After I got married, I was very concerned about the fact that I disliked sex. Before marriage, not wanting to make out and etc was a good thing. I was faithful, righteous and pure! But not wanting sex after marriage puts a strain on the relationship. I kept praying. I talked to therapists. I read books. One book was “And They Were Not Ashamed” which is one of those LDS-focused books about marital intimacy. The entire second chapter was a compilation of quotes from Male General Authorities telling women to enjoy sex. It was couched in kind and concerned language, things like “dear sister, your Heavenly Father wants you to enjoy the sacred procreative process” and the like. Every single quote was from a man. That chapter creeped me out so badly that I couldn’t read any further.
I have a friend who was sexually molested as a child. One of the ways (not always) that a child self-soothes after trauma like that is to seek sexual feelings, out of confusion, despair and self-hatred, not out of a desire to sin. Beyond the trauma created by the sexual abuse, this friend was further traumatized by the Brethren’s insistence that fantasizing about sex was a sin. Once he was into therapy, and learned that his mental obsession (he was not promiscuous) with sex was a trauma coping mechanism, and not a desire to be wicked, it caused a faith crisis too.

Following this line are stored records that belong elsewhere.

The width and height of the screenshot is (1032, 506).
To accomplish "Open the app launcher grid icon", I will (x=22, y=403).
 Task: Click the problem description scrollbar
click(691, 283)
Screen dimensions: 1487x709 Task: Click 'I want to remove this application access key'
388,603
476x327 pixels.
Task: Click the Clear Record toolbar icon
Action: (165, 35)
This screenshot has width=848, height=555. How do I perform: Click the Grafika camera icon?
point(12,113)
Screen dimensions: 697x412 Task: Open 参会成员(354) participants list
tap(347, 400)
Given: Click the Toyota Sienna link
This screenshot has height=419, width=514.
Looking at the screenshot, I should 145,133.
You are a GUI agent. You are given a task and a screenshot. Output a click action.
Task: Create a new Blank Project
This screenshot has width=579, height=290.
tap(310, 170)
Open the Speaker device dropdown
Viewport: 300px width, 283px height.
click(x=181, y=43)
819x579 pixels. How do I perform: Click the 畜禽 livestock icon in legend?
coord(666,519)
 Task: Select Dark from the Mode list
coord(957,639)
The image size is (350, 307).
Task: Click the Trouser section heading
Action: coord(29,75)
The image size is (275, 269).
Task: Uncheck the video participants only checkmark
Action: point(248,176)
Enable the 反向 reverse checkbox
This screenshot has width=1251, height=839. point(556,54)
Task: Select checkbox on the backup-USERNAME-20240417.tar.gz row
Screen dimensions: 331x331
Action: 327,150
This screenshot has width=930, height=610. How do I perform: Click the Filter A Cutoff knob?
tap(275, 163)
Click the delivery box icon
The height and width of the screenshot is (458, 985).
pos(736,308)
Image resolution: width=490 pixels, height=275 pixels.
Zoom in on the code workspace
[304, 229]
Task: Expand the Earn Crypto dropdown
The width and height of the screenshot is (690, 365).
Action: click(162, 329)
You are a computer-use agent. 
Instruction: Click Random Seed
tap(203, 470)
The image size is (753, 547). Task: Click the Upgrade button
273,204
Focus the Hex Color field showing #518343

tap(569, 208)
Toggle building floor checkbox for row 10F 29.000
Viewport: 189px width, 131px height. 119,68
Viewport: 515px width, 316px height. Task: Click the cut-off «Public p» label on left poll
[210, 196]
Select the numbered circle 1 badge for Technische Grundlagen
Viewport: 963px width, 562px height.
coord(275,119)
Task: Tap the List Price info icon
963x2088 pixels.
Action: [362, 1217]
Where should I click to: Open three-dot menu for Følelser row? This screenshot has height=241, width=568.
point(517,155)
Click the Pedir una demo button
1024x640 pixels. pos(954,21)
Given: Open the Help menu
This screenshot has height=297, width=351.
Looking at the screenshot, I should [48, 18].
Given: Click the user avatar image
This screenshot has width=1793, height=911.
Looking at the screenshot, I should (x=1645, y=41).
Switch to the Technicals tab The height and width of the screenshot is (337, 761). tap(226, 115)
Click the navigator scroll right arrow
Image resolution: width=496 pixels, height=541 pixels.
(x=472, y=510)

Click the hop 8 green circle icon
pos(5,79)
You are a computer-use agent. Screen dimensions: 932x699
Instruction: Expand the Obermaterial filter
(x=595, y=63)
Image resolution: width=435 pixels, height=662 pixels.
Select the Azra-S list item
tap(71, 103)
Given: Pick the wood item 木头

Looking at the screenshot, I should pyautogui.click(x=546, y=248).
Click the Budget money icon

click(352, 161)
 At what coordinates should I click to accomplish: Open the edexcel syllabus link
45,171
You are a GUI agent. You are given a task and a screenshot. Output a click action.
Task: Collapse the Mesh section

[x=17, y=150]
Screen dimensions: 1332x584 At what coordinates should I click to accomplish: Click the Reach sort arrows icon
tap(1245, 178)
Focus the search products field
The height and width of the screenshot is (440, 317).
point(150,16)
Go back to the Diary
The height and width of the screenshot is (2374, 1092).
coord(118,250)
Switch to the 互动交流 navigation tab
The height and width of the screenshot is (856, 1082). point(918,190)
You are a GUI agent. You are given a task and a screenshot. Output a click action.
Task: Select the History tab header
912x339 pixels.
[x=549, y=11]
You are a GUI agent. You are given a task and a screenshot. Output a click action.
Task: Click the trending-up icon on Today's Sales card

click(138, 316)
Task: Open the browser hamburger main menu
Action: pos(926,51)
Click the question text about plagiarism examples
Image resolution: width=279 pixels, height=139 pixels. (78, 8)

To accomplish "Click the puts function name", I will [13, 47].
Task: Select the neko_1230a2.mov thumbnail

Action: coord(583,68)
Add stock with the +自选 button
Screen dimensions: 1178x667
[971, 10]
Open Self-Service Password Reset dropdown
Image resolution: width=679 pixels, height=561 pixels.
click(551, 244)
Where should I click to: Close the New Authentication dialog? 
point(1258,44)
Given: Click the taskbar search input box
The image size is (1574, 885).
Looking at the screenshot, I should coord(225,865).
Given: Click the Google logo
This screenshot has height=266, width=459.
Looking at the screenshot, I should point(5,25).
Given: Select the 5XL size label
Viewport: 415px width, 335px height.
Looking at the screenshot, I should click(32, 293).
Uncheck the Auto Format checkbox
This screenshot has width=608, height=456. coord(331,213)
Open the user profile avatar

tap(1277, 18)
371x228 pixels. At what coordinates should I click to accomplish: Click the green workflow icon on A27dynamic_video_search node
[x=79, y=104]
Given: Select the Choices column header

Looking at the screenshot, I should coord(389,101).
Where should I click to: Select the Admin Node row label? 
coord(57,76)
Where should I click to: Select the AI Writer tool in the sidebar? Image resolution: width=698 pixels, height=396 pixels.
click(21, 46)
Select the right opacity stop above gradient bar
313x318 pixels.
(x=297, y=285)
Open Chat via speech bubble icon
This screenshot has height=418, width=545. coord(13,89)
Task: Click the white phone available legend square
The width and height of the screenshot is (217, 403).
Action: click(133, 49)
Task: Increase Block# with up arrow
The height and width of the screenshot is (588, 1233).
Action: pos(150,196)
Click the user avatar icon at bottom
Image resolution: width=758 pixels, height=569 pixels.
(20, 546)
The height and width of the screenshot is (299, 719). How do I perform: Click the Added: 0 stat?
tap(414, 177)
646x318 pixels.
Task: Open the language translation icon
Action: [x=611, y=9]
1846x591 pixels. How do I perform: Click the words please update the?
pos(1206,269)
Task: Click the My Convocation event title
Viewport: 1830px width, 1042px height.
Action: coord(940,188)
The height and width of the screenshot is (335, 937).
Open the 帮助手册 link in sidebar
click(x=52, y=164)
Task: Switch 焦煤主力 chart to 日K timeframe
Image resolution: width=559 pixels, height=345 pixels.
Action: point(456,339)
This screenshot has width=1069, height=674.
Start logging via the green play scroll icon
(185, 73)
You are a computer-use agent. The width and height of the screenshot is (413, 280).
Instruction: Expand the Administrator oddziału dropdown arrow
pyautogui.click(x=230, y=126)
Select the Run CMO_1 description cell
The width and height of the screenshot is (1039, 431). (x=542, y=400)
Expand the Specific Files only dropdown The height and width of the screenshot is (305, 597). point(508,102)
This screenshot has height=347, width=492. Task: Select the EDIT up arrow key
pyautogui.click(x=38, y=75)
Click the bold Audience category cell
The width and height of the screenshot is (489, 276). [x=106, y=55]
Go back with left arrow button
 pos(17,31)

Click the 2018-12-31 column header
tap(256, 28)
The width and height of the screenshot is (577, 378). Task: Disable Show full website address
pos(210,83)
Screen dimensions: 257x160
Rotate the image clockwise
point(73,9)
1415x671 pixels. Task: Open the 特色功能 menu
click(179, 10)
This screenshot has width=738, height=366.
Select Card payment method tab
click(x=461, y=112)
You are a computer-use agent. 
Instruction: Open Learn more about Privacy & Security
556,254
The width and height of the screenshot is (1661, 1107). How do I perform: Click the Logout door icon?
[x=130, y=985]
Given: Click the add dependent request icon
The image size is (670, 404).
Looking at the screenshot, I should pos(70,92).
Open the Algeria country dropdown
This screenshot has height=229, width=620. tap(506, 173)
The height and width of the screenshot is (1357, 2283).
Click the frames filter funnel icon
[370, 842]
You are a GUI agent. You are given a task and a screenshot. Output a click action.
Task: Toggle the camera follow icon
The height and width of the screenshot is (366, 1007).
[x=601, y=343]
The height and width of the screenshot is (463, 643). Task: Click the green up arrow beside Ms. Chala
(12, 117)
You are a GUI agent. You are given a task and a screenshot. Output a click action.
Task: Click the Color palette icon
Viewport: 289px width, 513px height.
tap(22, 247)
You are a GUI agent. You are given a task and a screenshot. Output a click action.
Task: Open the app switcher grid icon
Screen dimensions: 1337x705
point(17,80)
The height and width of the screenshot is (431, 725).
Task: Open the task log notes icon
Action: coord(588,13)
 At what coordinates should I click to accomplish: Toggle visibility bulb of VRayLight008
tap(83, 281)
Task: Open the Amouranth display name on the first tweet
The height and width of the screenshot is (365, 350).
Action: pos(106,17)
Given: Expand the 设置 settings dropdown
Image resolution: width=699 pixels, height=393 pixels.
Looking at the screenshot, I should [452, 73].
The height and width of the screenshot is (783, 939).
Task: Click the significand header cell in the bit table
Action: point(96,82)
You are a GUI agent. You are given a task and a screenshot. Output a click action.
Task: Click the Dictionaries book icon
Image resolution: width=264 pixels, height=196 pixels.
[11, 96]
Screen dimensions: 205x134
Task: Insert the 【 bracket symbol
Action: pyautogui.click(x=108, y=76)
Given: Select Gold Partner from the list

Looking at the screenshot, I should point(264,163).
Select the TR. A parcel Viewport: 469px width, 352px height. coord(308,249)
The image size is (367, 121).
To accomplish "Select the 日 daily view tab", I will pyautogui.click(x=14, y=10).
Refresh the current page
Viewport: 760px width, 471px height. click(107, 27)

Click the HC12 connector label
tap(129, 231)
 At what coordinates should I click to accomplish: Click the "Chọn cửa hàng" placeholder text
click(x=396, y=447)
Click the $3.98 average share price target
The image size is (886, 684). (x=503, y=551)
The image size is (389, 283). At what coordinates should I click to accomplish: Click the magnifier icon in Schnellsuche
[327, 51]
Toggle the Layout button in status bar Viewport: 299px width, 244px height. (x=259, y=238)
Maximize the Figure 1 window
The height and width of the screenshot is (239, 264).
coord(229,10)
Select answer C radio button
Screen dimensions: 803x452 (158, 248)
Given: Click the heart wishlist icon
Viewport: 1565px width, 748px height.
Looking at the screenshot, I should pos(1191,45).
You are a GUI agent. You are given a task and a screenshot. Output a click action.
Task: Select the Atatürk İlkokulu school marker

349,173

Or just ordinary teenagers experimenting with their bodies to find out what feels good and what doesn’t. That’s not a sin and they shouldn’t be shamed for it. Honestly. I want to explain my experiences to the Brethren and then ask them: “You have a choice for your son. Do you want your son to marry someone chaste, pure and untouched, like me, and then find out that she wants to remain untouched? Or would you rather have your son marry a woman who understands her body and what she likes and knows she enjoys sex?” (Again, JCS, I am not advocating for orgies.) Elisa is right when she says the Brethren’s restrictions negatively affect women more than men.
The Brethren go way too far in trying to command sexual feelings. It causes damage not only to the gay community, but also to sexual trauma survivors. The gay community includes asexuals and demisexuals who are never/rarely interested in sex. And heterosexuals can have widely varying sex drives as well. The Brethren’s life experiences are apparently quite narrow.